---------- Given information

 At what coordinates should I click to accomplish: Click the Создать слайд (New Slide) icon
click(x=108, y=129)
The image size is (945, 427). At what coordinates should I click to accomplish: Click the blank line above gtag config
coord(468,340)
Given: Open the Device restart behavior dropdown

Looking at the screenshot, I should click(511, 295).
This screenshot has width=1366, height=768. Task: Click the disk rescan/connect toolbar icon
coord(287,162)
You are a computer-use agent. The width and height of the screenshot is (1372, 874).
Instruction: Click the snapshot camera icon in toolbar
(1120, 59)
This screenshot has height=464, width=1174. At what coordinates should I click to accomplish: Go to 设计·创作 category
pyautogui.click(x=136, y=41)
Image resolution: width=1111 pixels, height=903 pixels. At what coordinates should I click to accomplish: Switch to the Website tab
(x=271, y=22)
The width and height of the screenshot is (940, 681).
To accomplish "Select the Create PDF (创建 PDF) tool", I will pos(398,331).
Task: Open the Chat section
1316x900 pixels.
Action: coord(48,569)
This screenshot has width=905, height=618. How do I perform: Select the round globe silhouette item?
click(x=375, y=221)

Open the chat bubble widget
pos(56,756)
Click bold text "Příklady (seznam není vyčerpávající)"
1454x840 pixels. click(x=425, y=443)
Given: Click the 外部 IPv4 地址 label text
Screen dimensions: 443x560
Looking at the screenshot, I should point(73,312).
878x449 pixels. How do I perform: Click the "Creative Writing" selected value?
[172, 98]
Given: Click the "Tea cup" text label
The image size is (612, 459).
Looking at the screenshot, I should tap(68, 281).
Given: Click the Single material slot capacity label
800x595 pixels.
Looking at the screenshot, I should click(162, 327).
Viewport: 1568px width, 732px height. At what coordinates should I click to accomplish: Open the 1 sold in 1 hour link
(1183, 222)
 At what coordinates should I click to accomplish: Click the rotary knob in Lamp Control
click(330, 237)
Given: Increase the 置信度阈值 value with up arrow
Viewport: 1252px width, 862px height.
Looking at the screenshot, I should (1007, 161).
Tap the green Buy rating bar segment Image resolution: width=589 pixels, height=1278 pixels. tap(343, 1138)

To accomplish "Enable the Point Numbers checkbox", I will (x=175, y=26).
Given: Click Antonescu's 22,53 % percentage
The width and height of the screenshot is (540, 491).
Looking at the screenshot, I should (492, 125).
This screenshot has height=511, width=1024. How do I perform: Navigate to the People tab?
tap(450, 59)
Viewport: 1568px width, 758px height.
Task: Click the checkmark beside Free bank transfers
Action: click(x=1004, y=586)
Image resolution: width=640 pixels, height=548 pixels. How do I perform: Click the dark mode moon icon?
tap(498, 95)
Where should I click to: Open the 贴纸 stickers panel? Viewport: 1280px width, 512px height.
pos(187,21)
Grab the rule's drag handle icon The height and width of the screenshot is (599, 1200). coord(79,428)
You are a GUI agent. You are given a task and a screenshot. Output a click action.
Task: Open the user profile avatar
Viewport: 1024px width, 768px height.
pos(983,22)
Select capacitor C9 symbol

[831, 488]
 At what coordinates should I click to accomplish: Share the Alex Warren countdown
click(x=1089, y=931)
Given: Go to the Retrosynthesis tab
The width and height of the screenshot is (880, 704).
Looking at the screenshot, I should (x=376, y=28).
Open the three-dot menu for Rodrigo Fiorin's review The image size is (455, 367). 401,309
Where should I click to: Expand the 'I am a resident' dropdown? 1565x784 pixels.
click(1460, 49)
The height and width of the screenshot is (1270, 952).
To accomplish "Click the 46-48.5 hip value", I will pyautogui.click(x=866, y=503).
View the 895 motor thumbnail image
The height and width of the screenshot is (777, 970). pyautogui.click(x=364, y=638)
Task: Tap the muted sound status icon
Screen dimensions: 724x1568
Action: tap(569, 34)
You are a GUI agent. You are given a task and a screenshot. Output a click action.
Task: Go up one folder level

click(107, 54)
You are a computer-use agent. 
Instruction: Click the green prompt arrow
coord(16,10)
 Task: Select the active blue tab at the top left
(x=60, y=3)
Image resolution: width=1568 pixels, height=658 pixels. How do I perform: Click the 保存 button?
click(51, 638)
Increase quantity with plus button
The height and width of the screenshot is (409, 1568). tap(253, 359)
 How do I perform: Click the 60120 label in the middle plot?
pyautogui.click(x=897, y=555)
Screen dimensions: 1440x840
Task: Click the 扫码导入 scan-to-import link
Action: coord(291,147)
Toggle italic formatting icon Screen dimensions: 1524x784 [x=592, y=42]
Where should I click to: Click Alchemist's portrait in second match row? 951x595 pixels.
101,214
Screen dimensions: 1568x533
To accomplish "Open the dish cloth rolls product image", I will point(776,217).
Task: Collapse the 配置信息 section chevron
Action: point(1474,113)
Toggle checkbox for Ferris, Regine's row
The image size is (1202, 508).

--------------------

● What is expected
Copy out each line of the entries that holds "agent".

● Task output
You are a computer-use agent. The width and height of the screenshot is (1372, 874).
You are a GUI agent. You are given a task and a screenshot. Output a click action.
You are a GUI agent. You are given a task and a screenshot. Output a click action.
You are a computer-use agent. 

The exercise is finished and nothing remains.